Directions>
Of the records below, reproduce only the span that opens with the line containing "Instruction: Open the Object Mode dropdown" and closes with the last line.

Collection entries>
• • •
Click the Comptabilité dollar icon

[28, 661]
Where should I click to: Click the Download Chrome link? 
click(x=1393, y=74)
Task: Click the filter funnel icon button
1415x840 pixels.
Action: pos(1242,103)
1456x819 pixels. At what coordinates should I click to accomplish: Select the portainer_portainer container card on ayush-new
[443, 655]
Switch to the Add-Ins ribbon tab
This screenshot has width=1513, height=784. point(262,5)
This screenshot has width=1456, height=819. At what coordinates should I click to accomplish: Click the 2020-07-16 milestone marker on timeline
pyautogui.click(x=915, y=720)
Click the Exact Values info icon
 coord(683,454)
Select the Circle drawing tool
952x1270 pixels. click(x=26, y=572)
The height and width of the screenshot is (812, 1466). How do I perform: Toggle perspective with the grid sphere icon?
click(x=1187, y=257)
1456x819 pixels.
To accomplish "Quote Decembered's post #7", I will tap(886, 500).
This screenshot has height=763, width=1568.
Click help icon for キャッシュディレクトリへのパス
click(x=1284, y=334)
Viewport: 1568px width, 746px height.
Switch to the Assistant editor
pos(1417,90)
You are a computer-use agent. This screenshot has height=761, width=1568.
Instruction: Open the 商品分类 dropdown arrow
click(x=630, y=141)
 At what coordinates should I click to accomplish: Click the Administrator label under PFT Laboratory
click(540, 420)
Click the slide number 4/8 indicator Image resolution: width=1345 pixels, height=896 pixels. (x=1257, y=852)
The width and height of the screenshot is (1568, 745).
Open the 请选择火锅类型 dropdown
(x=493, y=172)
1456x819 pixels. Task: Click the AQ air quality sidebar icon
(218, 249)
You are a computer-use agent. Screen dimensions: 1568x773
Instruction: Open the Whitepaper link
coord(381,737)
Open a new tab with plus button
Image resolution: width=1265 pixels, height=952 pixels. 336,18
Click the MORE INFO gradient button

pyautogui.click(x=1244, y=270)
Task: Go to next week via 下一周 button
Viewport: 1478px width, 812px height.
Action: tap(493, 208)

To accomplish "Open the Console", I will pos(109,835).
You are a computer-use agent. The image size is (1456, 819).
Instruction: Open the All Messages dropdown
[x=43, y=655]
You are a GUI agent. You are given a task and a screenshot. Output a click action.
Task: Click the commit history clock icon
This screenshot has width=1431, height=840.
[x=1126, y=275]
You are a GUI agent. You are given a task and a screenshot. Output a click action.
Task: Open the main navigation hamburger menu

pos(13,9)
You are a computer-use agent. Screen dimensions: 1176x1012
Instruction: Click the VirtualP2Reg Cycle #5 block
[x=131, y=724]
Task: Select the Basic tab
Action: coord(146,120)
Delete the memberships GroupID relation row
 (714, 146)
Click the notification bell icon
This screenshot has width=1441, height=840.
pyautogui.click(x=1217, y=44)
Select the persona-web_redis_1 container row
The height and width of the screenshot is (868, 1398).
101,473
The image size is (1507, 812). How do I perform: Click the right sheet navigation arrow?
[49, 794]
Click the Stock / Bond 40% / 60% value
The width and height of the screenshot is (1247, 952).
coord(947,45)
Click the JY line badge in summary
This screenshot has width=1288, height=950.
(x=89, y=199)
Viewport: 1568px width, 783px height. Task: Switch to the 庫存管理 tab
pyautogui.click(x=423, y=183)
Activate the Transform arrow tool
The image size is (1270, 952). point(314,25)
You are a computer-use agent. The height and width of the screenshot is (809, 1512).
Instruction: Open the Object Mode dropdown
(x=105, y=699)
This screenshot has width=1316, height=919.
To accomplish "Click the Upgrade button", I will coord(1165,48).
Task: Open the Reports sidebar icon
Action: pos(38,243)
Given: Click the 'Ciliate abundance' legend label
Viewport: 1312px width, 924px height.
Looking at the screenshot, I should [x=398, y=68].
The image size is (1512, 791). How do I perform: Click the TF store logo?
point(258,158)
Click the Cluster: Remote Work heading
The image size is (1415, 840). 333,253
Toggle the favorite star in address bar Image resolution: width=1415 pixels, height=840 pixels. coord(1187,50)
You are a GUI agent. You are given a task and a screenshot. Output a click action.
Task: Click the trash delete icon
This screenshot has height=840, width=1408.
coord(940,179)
• • •
Your solution>
Instruction: Open the Object Mode dropdown
(x=105, y=699)
This screenshot has width=1316, height=919.
To accomplish "Click the Upgrade button", I will coord(1165,48).
Task: Open the Reports sidebar icon
Action: pos(38,243)
Given: Click the 'Ciliate abundance' legend label
Viewport: 1312px width, 924px height.
Looking at the screenshot, I should [x=398, y=68].
The image size is (1512, 791). How do I perform: Click the TF store logo?
point(258,158)
Click the Cluster: Remote Work heading
The image size is (1415, 840). 333,253
Toggle the favorite star in address bar Image resolution: width=1415 pixels, height=840 pixels. coord(1187,50)
You are a GUI agent. You are given a task and a screenshot. Output a click action.
Task: Click the trash delete icon
This screenshot has height=840, width=1408.
coord(940,179)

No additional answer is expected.